Nous avons pu entendre trois pièces, par ordre chronologique inversé. La première est un trio pour flûte, alto et harpe écrit en 2001 intitulé Et j'ai vu l'âme.. elle dansait sur un fil et composé de sept moments, ou plutôt, pour reprendre la terminologie employée par le compositeur, une « phrase » constituée de sept « mots ». Chaque « mot » est un moment de musique qui est présenté, mais pas développé. Certains matériaux sont repris d'un « mot » à l'autre, ainsi que les syllabes dans une phrase. Je dois bien avouer que cette musique m'a séduit, et chaque morceau m'a paru trop court (ce qui est en général bon signe). Les harmonies sont douces tout en échappant à la banalité des formules tonales toutes faites; chacun des trois instruments est utilisé au meilleur de ses possibilités, et dialogue aimablement avec les autres. Même s'il y a des passages plus rythmiques et énergiques que d'autres, l'impression qui domine est celle d'une musique tout en douceurs qui ne s'impose pas par la force. La référence à Debussy et à sa Sonate pour flûte, alto et harpe est inévitable et d'ailleurs rappelée par Pierre Bartholomée. Si les sonorités ne sont pas aussi originales que ce qu'ont écrit par exemple Sofia Goubaïdoulina ou Kajia Saariaho pour la même formation, le tout est vraiment de très bonne facture et s'écoute avec grand plaisir.

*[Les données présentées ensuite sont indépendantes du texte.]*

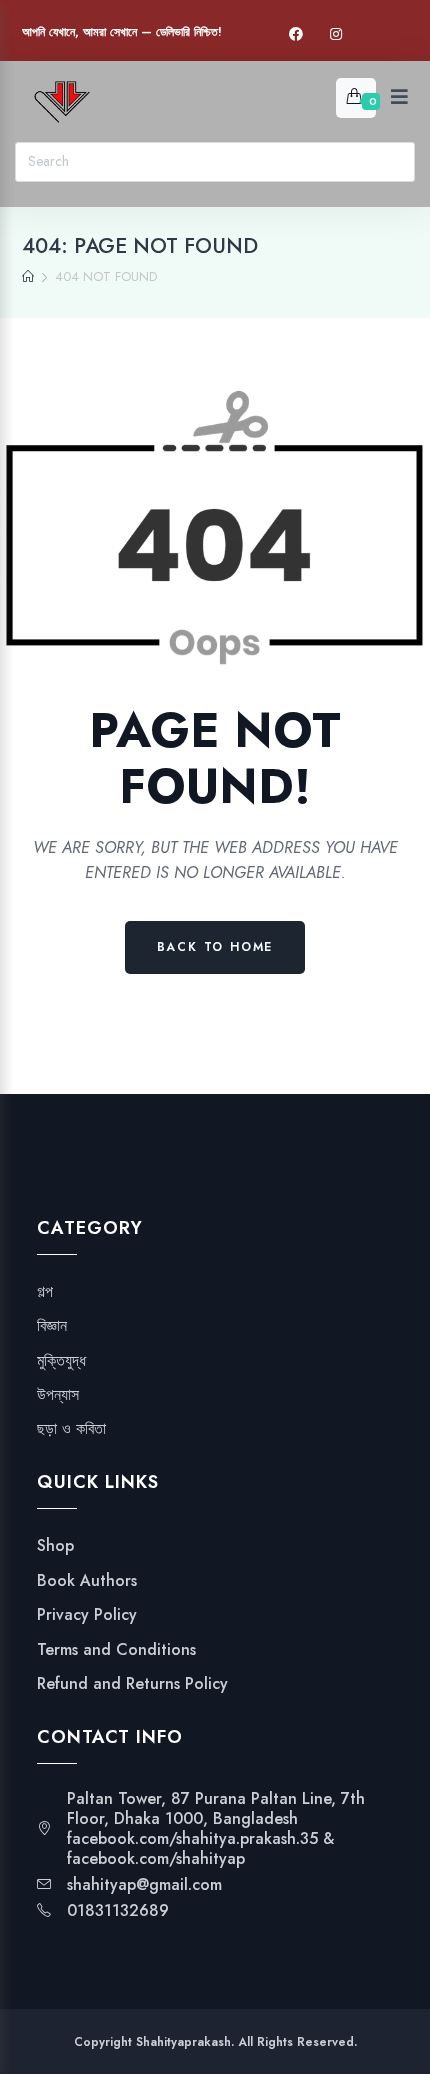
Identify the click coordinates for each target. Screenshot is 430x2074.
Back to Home (215, 947)
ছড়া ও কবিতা (71, 1429)
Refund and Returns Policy (132, 1684)
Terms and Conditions (116, 1650)
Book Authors (87, 1581)
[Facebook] (296, 34)
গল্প (45, 1292)
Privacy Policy (87, 1615)
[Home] (28, 277)
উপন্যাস (58, 1395)
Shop (55, 1546)
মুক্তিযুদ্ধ (61, 1361)
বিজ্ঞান (52, 1326)
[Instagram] (336, 34)
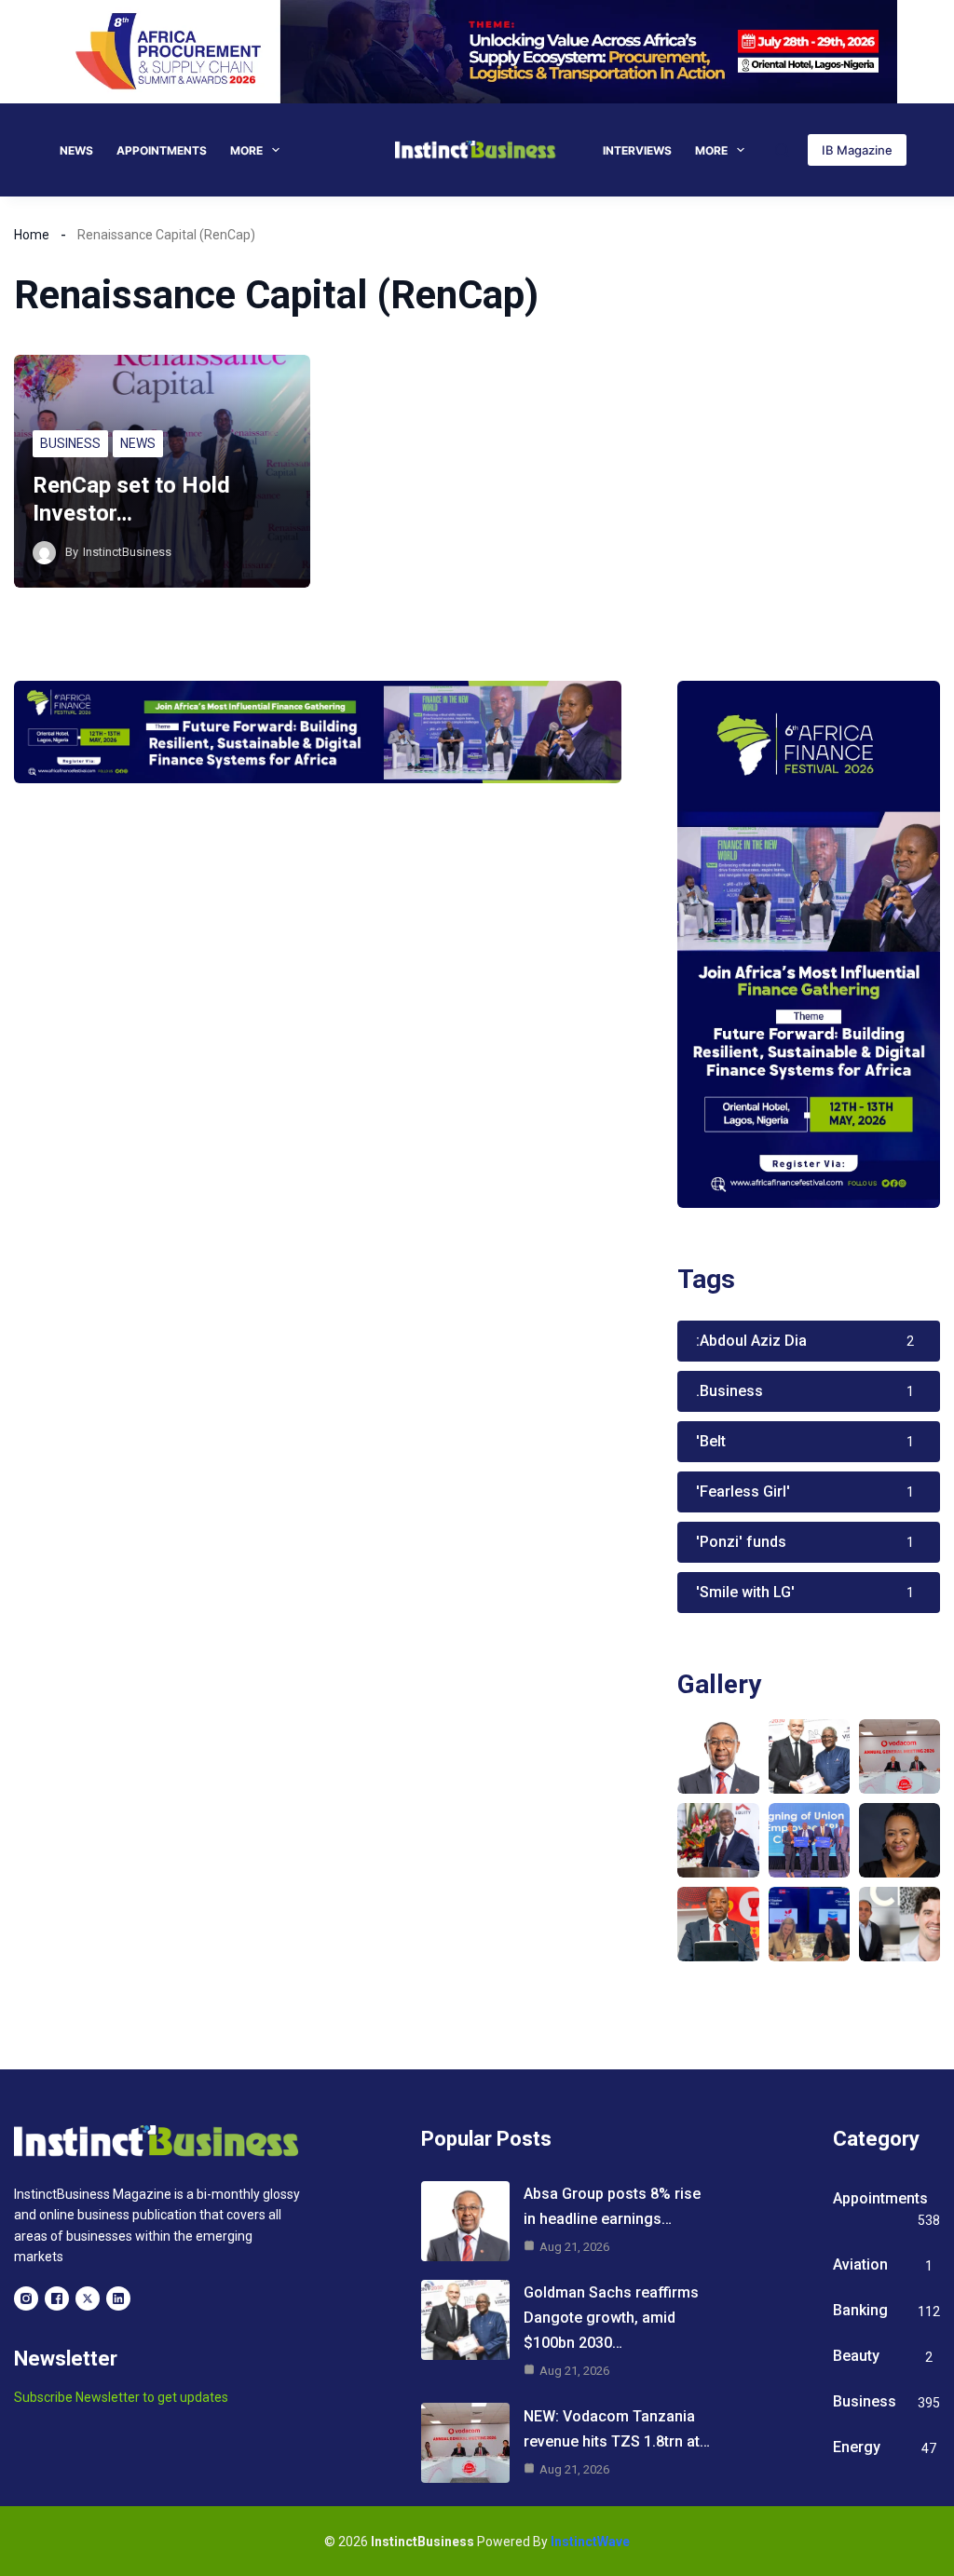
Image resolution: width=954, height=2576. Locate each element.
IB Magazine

Le compositeur nous invite ensuite à remonter un peu dans le temps (1997 je crois) pour écouter une autre série de sept miniatures, pour une formation beaucoup plus insolite: violon et trombone. Contre toute attente, cela fonctionne assez bien, y compris dans les passages où le trombone joue dans un registre plus aigu que le violon. C'est bien sûr grâce aux interprètes: d'une part la violoniste Izumi Okubo a tellement de son qu'une armée de trombones ne sauraient la « couvrir »; d'autre part Alain Pire, son partenaire, écoute et sait doser le son d'un instrument dont on oublie parfois qu'il est capable des pianissmi les plus délicats en plus d'avoir un éclat incomparable dans les nuances forte. Là encore, chaque miniature paraît presque trop courte, on ré-écouterait bien l'ensemble une deuxième fois. Pierre Bartholomé, qui parle de sa musique avec simplicité et des musiciens qui la jouent avec bienveillance, nous explique qu'il a utilisé certains « objets trouvés » dans ces pièces, c'est-à-dire des matériaux musicaux tirés d'oeuvres ou d'esquisses plus anciennes. Ce qui n'a rien d'insolite au demeurant: les compositeurs ont presque tous pratiqué l'auto-citation et l'auto-arrangement (certains plus que d'autres comme Bach ou Chostakovitch).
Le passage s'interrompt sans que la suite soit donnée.